Le gros des hausses se fait sur les forfaits famille. Selon 9to5mac, quatre pays sont concernés pour l’instant : 

  • États-Unis : de 17,99 à 22,99 dollars
  • Canada : de 17,99 à 22,99 dollars canadiens
  • Argentine : de 179 à 699 pesos argentins
  • Royaume-Uni : de 17,99 à 19,99 livres

Les formules individuelles évoluent également dans certains pays, dont l’Argentine encore une fois dont le tarif de 119 pesos explose pour passer à 389. Un facteur de plus de 3 (presque 4 pour la formule familiale). En Turquie, le tarif double quasiment, de 16,99 livres turques à 29,99. Au Japon, la hausse est plus douce, de 1 780 yens à 2 280.

Les personnes concernées sont averties par email. La hausse entrera en vigueur en avril. Google ajoute à ce sujet qu’elle préviendra au moins 30 jours avant la date précise. Rien n’est dit cependant pour l’Europe, mais il est probable que la situation ne dure pas.

PC Manager, un drôle de mini-CCleaner chez Microsoft

On ne sait pas pourquoi, mais Microsoft propose sur le marché chinois et en bêta une application permettant de réaliser en un clic plusieurs opérations, principalement pour libérer de la place en débarrassant la machine de vieux fichiers, de caches, etc.

Rien de bouleversant donc, mais la démarche pourrait plaire, car ce « PC Manager » – un bien grand nom pour une si petite chose – a le mérite d’afficher des fonctions souvent planquées un peu partout dans Windows.

On peut ainsi faire un peu de ménage, contrôler quelles applications se lancent au démarrage, examiner ce qui consomme de l’espace disque, créer des points de restauration, vérifier les mises à jour ou encore se pencher sur les options de protection dans Edge.
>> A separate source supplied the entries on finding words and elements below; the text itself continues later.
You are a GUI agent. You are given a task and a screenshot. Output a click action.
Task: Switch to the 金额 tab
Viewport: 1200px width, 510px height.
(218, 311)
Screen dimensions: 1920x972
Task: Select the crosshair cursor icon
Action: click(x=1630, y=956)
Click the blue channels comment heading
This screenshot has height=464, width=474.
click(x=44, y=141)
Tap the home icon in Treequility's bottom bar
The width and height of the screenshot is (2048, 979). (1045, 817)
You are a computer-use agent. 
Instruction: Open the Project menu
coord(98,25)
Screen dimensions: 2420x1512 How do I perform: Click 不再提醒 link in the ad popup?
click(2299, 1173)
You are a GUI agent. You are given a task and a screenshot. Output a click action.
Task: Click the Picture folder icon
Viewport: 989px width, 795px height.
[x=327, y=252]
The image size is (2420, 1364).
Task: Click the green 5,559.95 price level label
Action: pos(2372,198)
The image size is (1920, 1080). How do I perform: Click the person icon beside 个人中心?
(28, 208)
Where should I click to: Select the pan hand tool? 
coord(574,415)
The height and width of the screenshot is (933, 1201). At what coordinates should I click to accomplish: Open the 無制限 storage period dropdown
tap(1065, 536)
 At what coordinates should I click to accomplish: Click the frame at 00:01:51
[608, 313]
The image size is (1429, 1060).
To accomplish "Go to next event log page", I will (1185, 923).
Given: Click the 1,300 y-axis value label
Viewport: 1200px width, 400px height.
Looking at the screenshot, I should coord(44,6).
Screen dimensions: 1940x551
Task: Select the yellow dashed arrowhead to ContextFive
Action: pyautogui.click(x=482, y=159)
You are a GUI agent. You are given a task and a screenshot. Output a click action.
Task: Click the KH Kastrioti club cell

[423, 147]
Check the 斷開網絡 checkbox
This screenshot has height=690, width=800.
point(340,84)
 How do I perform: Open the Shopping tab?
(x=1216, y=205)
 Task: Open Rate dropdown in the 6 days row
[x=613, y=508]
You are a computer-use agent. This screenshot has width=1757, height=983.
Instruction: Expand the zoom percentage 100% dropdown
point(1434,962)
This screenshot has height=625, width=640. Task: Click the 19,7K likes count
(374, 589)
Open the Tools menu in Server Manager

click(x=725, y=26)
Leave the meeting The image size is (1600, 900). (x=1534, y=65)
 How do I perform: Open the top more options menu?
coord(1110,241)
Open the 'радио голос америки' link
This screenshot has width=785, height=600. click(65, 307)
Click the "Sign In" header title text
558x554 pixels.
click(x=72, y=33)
L’application pourrait rencontrer son public car elle est simple et réunit ces réglages au même endroit.

On ne sait pas si elle sortira de Chine. On peut l’installer en France si l’on possède un Windows 10 (1809 minimum) ou 11, mais dans notre cas, elle n’a pas voulu se lancer. Pendant l’installation, l’interface se présente en anglais, alors que le site est en chinois (le certificat appartient bien à Microsoft).